Last week I talked about how useful the Immediate Window is during debug-mode. A less-known, but totally awesome, feature of the Immediate Window is that it can be used at design-time to test/debug your code. This is particularly useful if you are working on a particular class or method that you want to test without running the entire application.
The best way to understand this is to see it in action. The screenshot below shows a new Customer object being created in a C# project within the Immediate window.

When you declare a new object in the Immediate window at design-time, Visual Studio will create an instance of that object. However even though it has created this object, Visual Studio will remain in design-mode (For those that are interested, it actually uses the Object Test Bench in the background). If you invoke a method or property that contains an active breakpoint, Visual Studio will change to debug mode and break at the breakpoint. Once you resume execution from the break Visual Studio will return to design-mode.

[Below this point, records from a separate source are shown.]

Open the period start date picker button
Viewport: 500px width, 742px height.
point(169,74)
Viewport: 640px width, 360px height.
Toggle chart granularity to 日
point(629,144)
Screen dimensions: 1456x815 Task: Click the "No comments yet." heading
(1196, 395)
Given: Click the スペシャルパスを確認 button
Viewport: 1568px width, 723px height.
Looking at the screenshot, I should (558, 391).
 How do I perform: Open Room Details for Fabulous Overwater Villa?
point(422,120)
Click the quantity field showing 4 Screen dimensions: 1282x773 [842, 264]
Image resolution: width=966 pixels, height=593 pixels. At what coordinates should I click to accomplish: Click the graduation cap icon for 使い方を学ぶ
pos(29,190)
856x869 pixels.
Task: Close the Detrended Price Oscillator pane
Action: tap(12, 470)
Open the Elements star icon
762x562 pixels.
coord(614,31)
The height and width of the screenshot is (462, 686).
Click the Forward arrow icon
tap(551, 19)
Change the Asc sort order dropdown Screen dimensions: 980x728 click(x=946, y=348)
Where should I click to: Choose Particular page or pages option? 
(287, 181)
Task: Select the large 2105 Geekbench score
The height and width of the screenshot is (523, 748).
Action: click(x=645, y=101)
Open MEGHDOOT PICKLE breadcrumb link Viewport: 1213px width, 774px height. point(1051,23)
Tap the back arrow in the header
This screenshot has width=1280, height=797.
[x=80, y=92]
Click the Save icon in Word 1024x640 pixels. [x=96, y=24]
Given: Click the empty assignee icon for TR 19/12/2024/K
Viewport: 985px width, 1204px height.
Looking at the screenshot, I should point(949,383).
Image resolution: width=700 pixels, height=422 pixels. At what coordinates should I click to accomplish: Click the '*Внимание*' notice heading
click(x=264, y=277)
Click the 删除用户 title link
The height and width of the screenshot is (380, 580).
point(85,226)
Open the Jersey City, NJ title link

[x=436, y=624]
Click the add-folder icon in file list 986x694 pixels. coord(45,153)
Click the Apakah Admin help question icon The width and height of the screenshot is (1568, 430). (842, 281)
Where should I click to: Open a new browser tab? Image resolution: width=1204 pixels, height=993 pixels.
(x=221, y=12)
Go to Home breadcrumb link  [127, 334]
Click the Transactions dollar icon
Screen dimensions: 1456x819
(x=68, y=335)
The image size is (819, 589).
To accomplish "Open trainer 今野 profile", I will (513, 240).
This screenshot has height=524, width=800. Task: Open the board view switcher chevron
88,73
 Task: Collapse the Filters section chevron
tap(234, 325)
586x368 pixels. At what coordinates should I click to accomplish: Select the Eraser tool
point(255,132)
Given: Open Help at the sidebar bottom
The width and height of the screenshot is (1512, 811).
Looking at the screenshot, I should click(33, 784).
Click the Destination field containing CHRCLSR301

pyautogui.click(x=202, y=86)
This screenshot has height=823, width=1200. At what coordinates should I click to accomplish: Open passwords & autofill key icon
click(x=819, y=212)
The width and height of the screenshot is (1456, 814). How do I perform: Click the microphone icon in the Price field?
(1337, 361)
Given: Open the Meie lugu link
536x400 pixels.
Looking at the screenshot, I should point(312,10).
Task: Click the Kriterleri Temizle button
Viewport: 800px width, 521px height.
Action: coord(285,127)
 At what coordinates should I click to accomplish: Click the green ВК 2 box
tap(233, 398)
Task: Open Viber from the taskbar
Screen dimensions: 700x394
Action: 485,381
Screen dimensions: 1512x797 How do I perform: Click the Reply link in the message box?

There are a few gotcha’s and caveats that you need to be aware of when performing design-time expression evaluation.
Firstly, within a Visual Basic project you can’t use an explicit variable declaration (for example, Dim myCust as Customer). Instead variables are declared implicitly using the assignment operator (for example, myCust = new Customer()).
Secondly, if you are using C#, IntelliSense is not available in the Immediate window during design-time expression evaluation. Visual Basic programmers are a little more spoilt, as they are given a limited form of IntelliSense here.
Thirdly, any statements you enter into the Immediate Window will be evaluated against whatever project is selected in the Solution Explorer. If no project is selected,Visual Studio will evaluate it against the startup project. If the code doesn’t exist is that project, you will get an error.
Finally, you can’t use design-time expression evaluation in any project that requires an execution environment. This includes Web projects, VSTO projects, Smart Device projects, and SQL projects. However as I mentioned earlier, the scope of this is per-project. Therefore, if you have a solution that contains a web project and a separate class library project for your business logic, you can use this method to test any of the business logic code.